Волохов затряс головой, отгоняя дикую мысль. Ну с чего я это взял?! Ни о каком уничтожении, конечно, и речи быть не может. Запишут навеки в люди второго сорта, и только. О, подлая моя русская голова! Почему ее посещают только такие видения?! И ведь как силен в тебе этот инстинкт поработителя! – ты не желаешь отдать страну тем, кто явно прав, кто, между прочим, мог бы построить тут наконец что-то человеческое… Мог бы, соглашался он. Но как раз человеческим это и не было бы. Я не желаю покоряться еще одной нерассуждающей силе, еще одной абсолютной правоте. Я отчего-то знаю, что истинные хозяева земли так не приходят. Так приходят хозяева жизни, а это совсем другое дело.
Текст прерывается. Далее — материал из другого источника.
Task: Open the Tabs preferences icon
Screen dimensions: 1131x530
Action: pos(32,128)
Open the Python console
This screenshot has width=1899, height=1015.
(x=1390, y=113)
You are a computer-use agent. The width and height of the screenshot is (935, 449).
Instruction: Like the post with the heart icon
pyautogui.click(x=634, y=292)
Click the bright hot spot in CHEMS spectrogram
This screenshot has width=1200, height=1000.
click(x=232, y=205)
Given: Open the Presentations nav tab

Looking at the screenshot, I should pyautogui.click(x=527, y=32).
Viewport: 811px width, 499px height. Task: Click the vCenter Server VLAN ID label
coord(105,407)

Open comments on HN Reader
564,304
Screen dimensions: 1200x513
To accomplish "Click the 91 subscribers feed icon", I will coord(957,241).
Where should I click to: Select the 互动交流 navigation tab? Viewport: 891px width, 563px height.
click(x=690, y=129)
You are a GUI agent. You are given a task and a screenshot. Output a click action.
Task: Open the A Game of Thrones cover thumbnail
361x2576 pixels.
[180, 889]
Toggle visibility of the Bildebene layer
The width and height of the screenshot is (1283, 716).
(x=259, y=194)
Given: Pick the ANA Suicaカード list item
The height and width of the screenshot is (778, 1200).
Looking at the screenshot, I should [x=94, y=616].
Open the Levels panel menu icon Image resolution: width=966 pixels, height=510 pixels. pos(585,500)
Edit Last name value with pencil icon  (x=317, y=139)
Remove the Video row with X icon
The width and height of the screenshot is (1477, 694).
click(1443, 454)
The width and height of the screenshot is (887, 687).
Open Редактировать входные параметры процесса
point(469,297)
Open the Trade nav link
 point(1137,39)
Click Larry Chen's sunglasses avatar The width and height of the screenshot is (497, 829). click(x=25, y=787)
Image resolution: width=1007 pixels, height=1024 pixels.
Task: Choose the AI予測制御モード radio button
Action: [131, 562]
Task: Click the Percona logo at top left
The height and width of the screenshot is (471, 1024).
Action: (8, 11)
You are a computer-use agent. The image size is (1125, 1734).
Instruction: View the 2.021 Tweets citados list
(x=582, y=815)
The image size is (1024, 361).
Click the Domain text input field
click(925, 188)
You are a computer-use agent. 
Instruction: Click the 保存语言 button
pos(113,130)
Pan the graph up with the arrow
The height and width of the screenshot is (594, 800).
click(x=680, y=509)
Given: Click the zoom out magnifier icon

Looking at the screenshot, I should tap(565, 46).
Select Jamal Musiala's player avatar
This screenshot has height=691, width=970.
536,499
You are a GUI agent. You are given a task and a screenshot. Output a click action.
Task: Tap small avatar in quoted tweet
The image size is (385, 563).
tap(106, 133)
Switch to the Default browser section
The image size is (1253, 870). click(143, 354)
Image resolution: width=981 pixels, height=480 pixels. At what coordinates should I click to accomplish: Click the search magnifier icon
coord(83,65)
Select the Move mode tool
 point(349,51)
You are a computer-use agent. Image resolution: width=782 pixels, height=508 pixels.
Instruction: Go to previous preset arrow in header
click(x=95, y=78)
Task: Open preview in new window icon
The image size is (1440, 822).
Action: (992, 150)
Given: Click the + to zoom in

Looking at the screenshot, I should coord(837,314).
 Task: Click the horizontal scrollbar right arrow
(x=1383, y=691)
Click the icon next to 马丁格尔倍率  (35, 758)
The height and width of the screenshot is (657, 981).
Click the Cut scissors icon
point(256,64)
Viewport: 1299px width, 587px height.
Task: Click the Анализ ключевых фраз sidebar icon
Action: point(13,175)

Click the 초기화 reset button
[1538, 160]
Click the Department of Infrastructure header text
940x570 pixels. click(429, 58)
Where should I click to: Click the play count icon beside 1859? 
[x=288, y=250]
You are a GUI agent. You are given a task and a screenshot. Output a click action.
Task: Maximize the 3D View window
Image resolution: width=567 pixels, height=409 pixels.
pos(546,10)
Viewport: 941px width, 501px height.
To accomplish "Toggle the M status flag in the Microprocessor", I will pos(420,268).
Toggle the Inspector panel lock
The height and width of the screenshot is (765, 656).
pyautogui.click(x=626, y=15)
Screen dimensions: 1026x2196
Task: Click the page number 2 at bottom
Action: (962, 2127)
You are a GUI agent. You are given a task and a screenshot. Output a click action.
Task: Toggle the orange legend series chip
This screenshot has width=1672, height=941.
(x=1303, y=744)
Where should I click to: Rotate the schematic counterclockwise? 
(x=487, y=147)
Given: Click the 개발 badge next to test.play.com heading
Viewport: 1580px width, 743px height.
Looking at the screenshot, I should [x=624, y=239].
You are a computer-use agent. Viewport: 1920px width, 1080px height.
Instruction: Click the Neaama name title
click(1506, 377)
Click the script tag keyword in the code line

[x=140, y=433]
Поначалу, когда теория Эверштейна еще казалась ему бредовой, он особенно внимательно присматривался к немногим оставшимся тут хазарам, к собственным друзьям из их числа, даже к людям смешанной крови («полухазаров не бывает» – любимая поговорка патриотов). Ему казалось, что все они объединены тайнознанием, все в курсе своего происхождения и предназначения, – но разговоры на эту тему либо сразу гасились, либо ни к чему не вели. Хазары давно уже не скрывали, что ненавидят Россию и русских; самые умные из них говорили, что Россия-то им как раз очень нравится, но гордиться фактом рождения здесь – и любым другим имманентным признаком – способен только негодяй. Некоторые повторяли заезженные истины конца восьмидесятых: истинно русским должен называться тот, кто владеет языком, языком лучше владеем мы, литература, наука и даже политика лучше получается у нас, – хватит, вы себя дискредитировали, у вас уже ничего не получилось, отдайте! Про ЖД никто ничего не знал, аббревиатура прочно увязалась с Живым Дневником (может, сами ЖД и придумали его для конспирации?), а стоило Волохову намекнуть на существование молодежной организации – его поднимали на смех: «Слушайте, в Каганате каждые три хазара – тайная организация; ВЫ что, не знаете Каганата?» О Каганате принято было отзываться с иронией, но любовной, почти нежной – вообще обычай высмеивать себя, как заметил Волохов, был у хазар одним из механизмов самозащиты. Они экспроприировали насмешку над собой, чтобы не дать другим возможности насмехаться над ними; так мать шлепает ребенка, чтобы не дать отцу выпороть его по-настоящему.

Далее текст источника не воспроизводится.